RAPID INFERENCE OF ANTIBIOTIC RESISTANCE AND SUSCEPTIBILITY BY GENOMIC NEIGHBOR TYPING
Surveillance of drug-resistant bacteria is essential for healthcare providers to deliver effective empiric antibiotic therapy. However, traditional molecular epidemiology does not typically occur on a timescale that could impact patient treatment and outcomes.
We developed a method called ‘genomic neighbor typing’ for inferring the phenotype of a bacterial sample by identifying its closest relatives in a database of genomes with metadata. We implemented this with rapid k-mer matching, which can be used on Oxford Nanopore MinION data and run in real time. We adopted the method for pneumococcus using a database of 616 genomes from a carriage study in Massachusetts children and five antibiotics. Finally, we evaluated the method using isolates and metagenomes from geographically distinct regions.
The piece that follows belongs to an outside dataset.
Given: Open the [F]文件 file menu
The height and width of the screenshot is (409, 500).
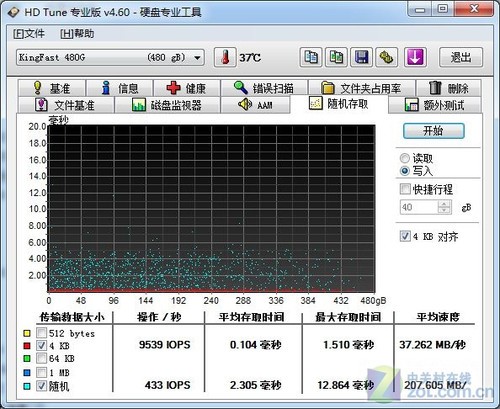Looking at the screenshot, I should pyautogui.click(x=29, y=34).
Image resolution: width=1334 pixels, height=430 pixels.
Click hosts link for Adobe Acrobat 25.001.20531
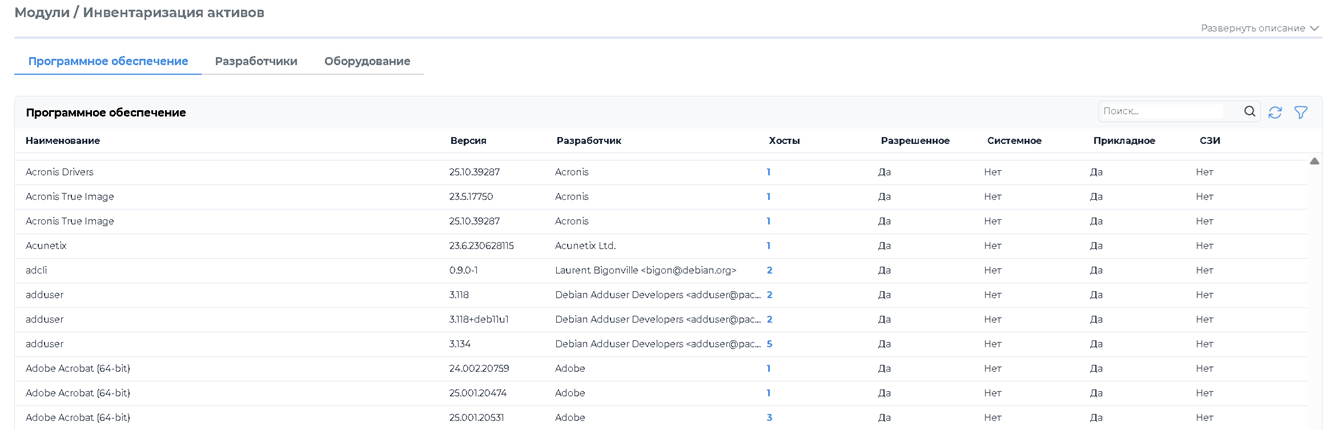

We show that genomic neighbor typing can infer antibiotic resistance and susceptibility of S. pneumoniae isolates within five minutes of sequencing starting (sens/spec 91%/100%) and for clinical metagenomic sputum samples within four hours of sample collection (75%/100%). We also show how the method can be adopted for custom species and drugs.
Genomic neighbor typing has wide application to pathogen surveillance and may be used to greatly accelerate appropriate empirical antibiotic treatment.